### What needs to be done
Copy the lines exactly. Begin at the first line of the data and stop after the line with "You are a computer-use agent. Image resolution: width=1639".

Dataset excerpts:
* * * * * * * * *
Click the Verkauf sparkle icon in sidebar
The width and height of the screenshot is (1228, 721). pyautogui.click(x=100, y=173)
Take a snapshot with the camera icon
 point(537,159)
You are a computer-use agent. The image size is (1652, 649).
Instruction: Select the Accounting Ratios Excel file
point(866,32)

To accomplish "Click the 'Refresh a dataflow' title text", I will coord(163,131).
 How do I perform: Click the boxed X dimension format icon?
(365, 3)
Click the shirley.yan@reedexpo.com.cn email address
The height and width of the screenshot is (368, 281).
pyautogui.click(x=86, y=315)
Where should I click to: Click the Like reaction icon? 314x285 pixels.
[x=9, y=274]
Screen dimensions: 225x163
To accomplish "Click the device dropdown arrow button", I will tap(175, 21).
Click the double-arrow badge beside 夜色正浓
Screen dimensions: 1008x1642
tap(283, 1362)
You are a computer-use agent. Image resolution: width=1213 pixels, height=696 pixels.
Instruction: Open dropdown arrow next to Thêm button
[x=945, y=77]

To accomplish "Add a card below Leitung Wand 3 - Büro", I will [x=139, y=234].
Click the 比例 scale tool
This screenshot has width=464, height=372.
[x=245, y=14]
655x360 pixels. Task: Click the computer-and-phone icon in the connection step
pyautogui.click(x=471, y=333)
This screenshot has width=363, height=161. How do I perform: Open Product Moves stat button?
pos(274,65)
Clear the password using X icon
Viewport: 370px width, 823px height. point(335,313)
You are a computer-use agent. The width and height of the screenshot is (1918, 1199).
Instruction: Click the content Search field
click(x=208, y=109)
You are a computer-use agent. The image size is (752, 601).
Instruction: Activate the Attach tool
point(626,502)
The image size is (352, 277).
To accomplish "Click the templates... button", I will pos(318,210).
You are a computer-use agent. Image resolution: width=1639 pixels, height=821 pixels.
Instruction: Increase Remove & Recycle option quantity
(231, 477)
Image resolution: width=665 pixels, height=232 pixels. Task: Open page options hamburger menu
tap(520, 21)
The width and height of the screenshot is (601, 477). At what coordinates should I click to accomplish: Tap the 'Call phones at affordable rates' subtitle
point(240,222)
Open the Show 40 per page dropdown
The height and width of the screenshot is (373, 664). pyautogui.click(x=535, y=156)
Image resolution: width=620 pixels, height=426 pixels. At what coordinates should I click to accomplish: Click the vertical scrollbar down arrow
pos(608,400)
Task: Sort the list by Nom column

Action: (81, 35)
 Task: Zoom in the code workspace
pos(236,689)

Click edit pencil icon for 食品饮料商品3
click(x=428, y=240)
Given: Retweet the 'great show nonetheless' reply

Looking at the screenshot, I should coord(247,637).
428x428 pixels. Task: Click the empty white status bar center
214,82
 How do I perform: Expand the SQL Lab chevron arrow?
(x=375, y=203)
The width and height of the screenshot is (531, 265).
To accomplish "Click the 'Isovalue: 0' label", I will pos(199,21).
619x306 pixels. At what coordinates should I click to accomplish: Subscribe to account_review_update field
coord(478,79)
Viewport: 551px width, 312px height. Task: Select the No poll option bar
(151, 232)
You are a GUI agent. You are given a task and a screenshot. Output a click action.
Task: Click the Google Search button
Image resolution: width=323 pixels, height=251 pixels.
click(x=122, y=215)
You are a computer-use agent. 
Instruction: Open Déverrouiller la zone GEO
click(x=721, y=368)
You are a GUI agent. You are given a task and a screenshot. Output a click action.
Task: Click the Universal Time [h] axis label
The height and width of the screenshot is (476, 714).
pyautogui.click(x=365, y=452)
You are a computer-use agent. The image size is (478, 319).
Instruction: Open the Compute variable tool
* * * * * * * * *
### Result
Click the Verkauf sparkle icon in sidebar
The width and height of the screenshot is (1228, 721). pyautogui.click(x=100, y=173)
Take a snapshot with the camera icon
 point(537,159)
You are a computer-use agent. The image size is (1652, 649).
Instruction: Select the Accounting Ratios Excel file
point(866,32)

To accomplish "Click the 'Refresh a dataflow' title text", I will coord(163,131).
 How do I perform: Click the boxed X dimension format icon?
(365, 3)
Click the shirley.yan@reedexpo.com.cn email address
The height and width of the screenshot is (368, 281).
pyautogui.click(x=86, y=315)
Where should I click to: Click the Like reaction icon? 314x285 pixels.
[x=9, y=274]
Screen dimensions: 225x163
To accomplish "Click the device dropdown arrow button", I will tap(175, 21).
Click the double-arrow badge beside 夜色正浓
Screen dimensions: 1008x1642
tap(283, 1362)
You are a computer-use agent. Image resolution: width=1213 pixels, height=696 pixels.
Instruction: Open dropdown arrow next to Thêm button
[x=945, y=77]

To accomplish "Add a card below Leitung Wand 3 - Büro", I will [x=139, y=234].
Click the 比例 scale tool
This screenshot has width=464, height=372.
[x=245, y=14]
655x360 pixels. Task: Click the computer-and-phone icon in the connection step
pyautogui.click(x=471, y=333)
This screenshot has width=363, height=161. How do I perform: Open Product Moves stat button?
pos(274,65)
Clear the password using X icon
Viewport: 370px width, 823px height. point(335,313)
You are a computer-use agent. The width and height of the screenshot is (1918, 1199).
Instruction: Click the content Search field
click(x=208, y=109)
You are a computer-use agent. The image size is (752, 601).
Instruction: Activate the Attach tool
point(626,502)
The image size is (352, 277).
To accomplish "Click the templates... button", I will pos(318,210).
You are a computer-use agent. Image resolution: width=1639 pixels, height=821 pixels.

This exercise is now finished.